Professor Wolfe looks at the overhead view of the Titanic Shipwreck

Corissa, Emily O, and Erika virtually explore the shipwreck

On the way to the Giant's Causeway, we took a moment to look at our first castle in ruins. This is Dunluce Castle.

From here our class gathered back on the bus to head to Giant's Causeway. We had lunch at The Nook, a family restaurant on the coast. A few of us had fish and chips to commemorate the occasion. The class took time to marvel at the natural beauty carved into the coast from the Irish Sea.

Our lovely lunch spot


Professor Wolfe was given Game of Thrones garb to sport by our bus driver. The lot for the show was right behind the Titanic museum and much of the show has been filmed near the sites we saw.

The Causeway from a distance

A group shot in front of the Irish Sea

And a silly one

The next bus stop was at Carrick-A-Rede and Larrybane Visiting Center, where a rope bridge is strung between the cliff sides. Here all 13 members of the course, including Professor Wolfe were daring enough to cross this rickety bridge 30 meters above the sea. For over 300 years fishermen used bridges, such as this one to get to the best places for catching salmon during their migration.
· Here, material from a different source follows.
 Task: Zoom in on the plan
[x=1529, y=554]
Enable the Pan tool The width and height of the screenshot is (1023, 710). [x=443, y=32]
 The view from the starting side of the bridge. 

Professor Wolfe bravely crosses.

Brittany is having the time of her life!

The sea through the ropes. It was so high!
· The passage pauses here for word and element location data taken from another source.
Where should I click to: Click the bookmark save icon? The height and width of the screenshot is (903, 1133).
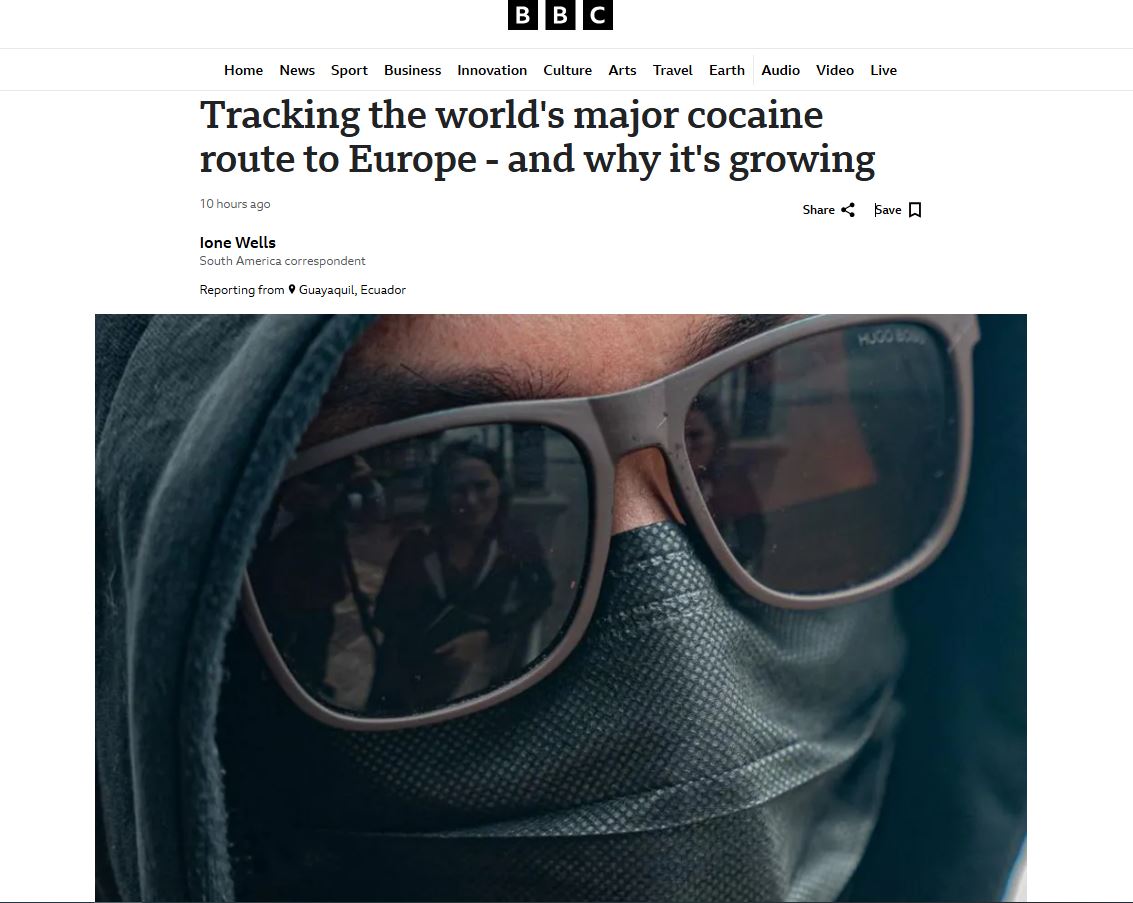(x=915, y=210)
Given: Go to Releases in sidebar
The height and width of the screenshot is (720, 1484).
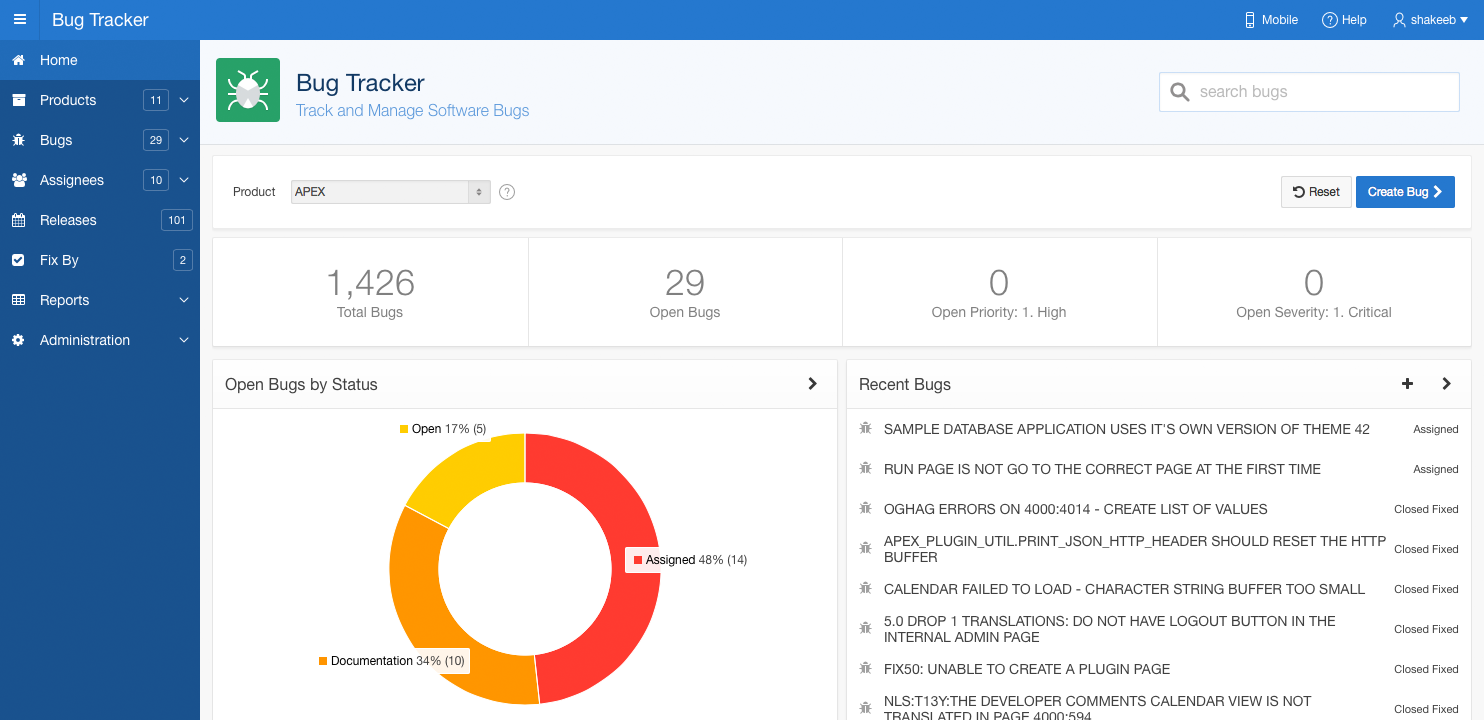Looking at the screenshot, I should click(x=68, y=220).
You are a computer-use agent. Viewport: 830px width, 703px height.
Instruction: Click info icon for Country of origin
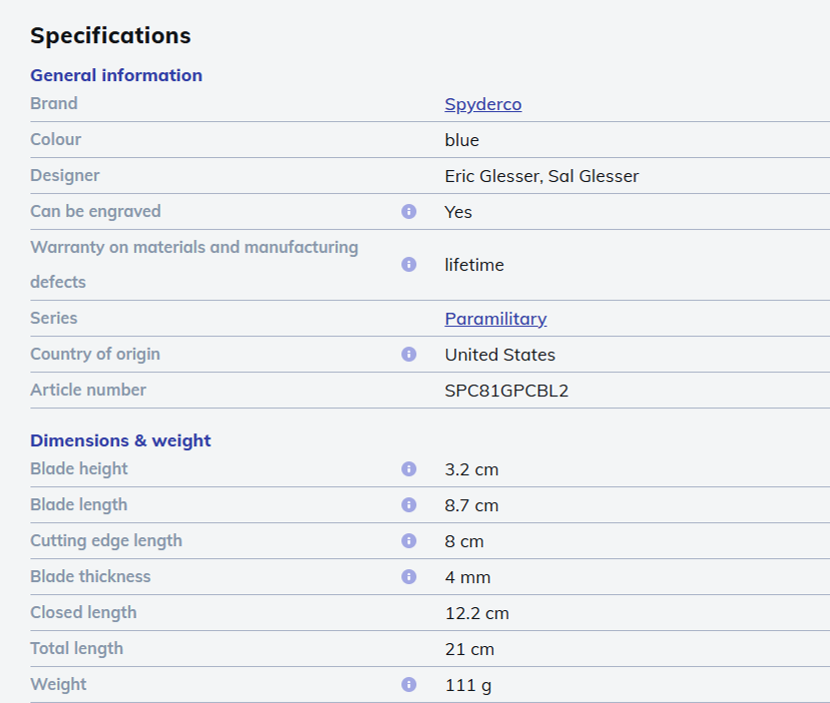coord(409,354)
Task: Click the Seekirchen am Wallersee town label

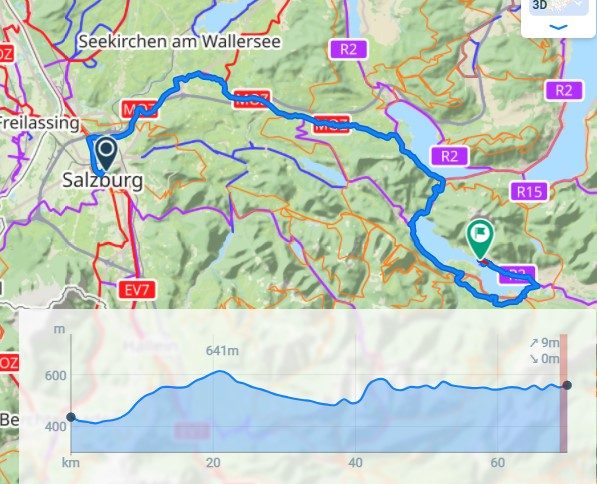Action: coord(180,42)
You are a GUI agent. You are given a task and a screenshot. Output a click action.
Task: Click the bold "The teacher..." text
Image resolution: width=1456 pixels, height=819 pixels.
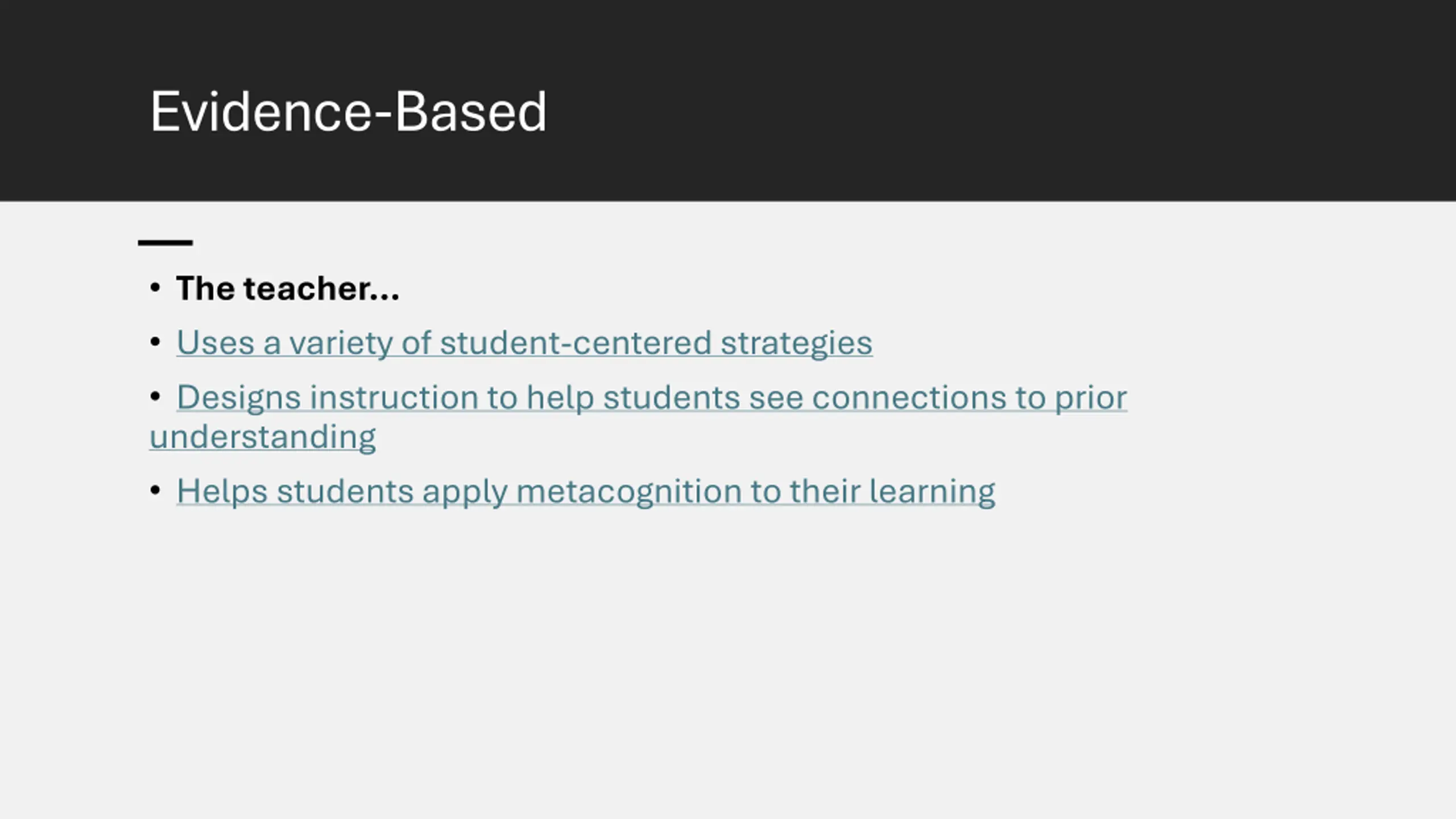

Emily O, Emily W, Amelia, and Allie looking out over the sea.

Amelia and Emily W make their ways back across the bridge, with Emily O and Allie in tow.

This is the first time that the course has ever taken an organized tour to Belfast and we highly recommend it. Like our bus driver said, it's very important to see the "real" Ireland as well as Dublin. It's naturally beauty has no comparison.


Kaurin's favorite part of the day was the Titanic Museum.
"I loved everything about it from the ride showing how the ship was built to movie showing the debris from the ship. It was also interesting to see the way classes were divided on the ship. And how most third class people died because they weren't told what was going on."